* Begin *
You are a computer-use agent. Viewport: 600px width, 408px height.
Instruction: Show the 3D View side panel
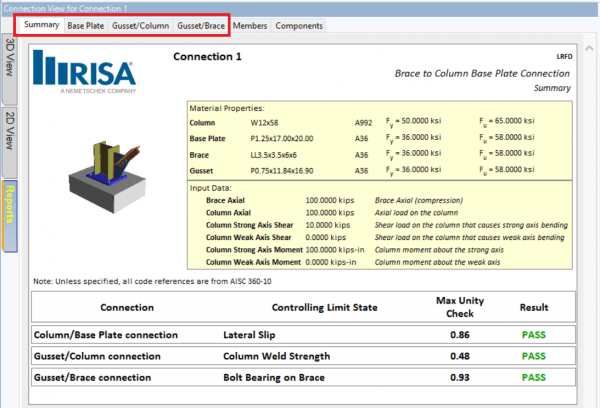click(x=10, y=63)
* End *
* Begin *
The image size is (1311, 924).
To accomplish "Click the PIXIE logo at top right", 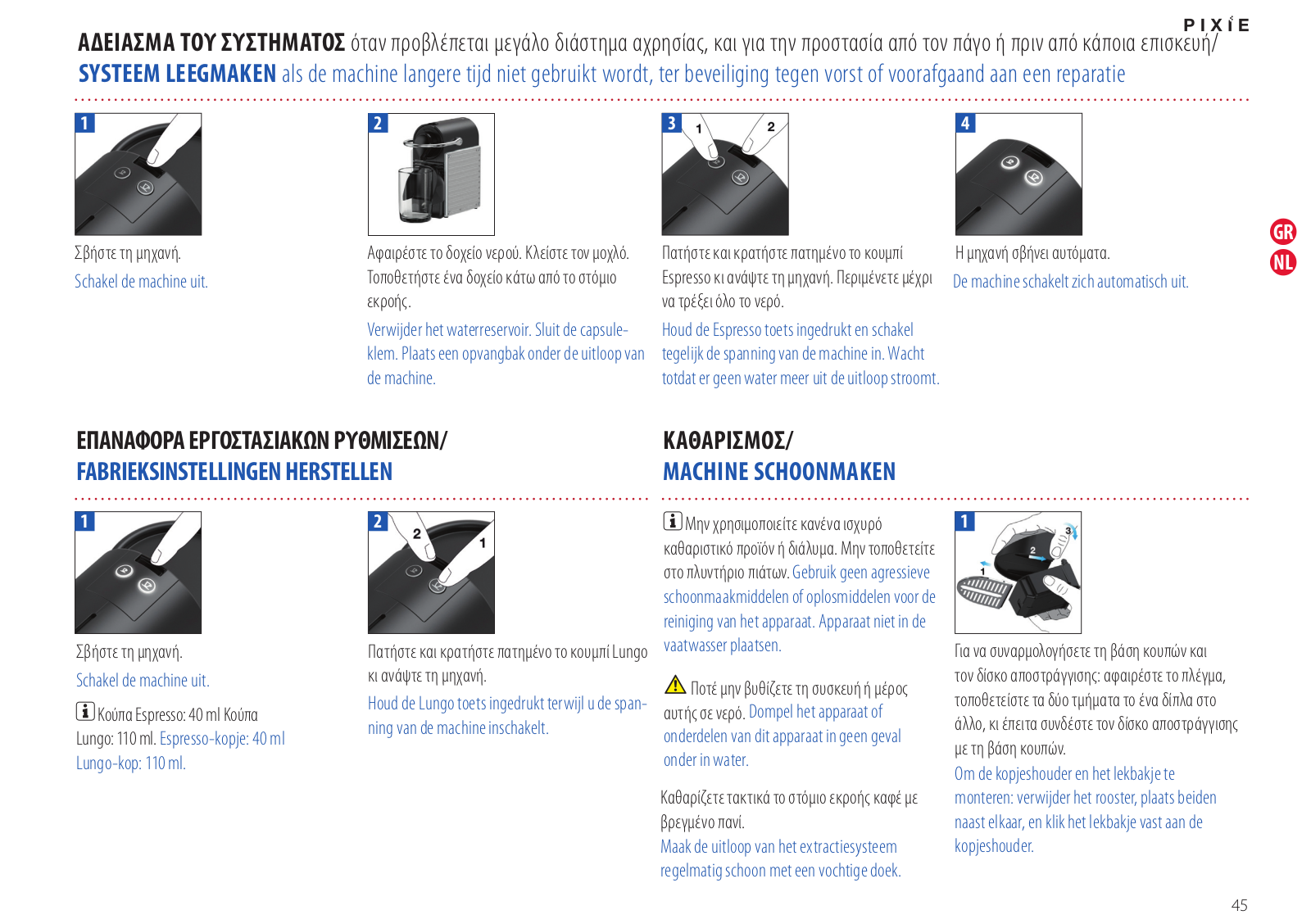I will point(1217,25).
* End *
* Begin *
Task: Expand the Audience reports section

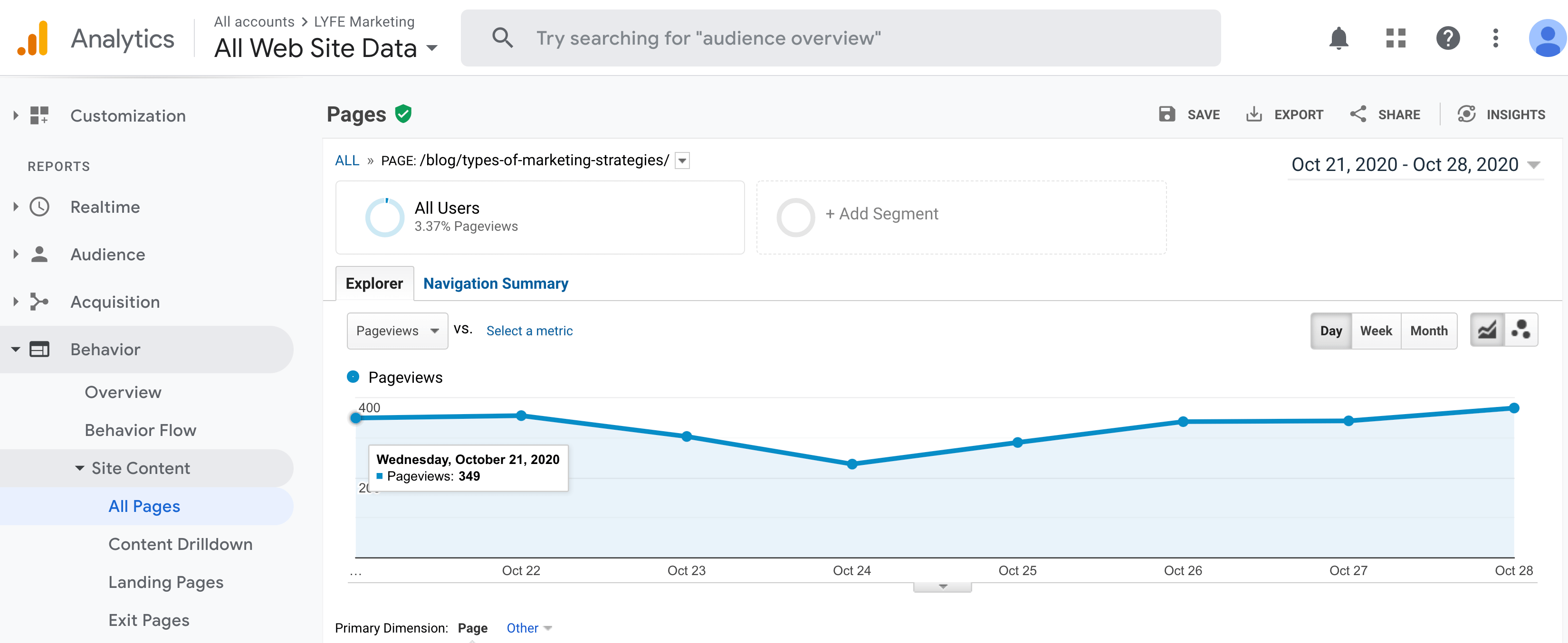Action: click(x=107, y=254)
* End *
→ **THE REQUEST**
Reproduce the records word for word, from the line with "You are a computer-use" to the line with "click(x=10, y=63)", leaving out the pictures.

→ **WRITTEN RESPONSE**
You are a computer-use agent. Viewport: 600px width, 408px height.
Instruction: Show the 3D View side panel
click(x=10, y=63)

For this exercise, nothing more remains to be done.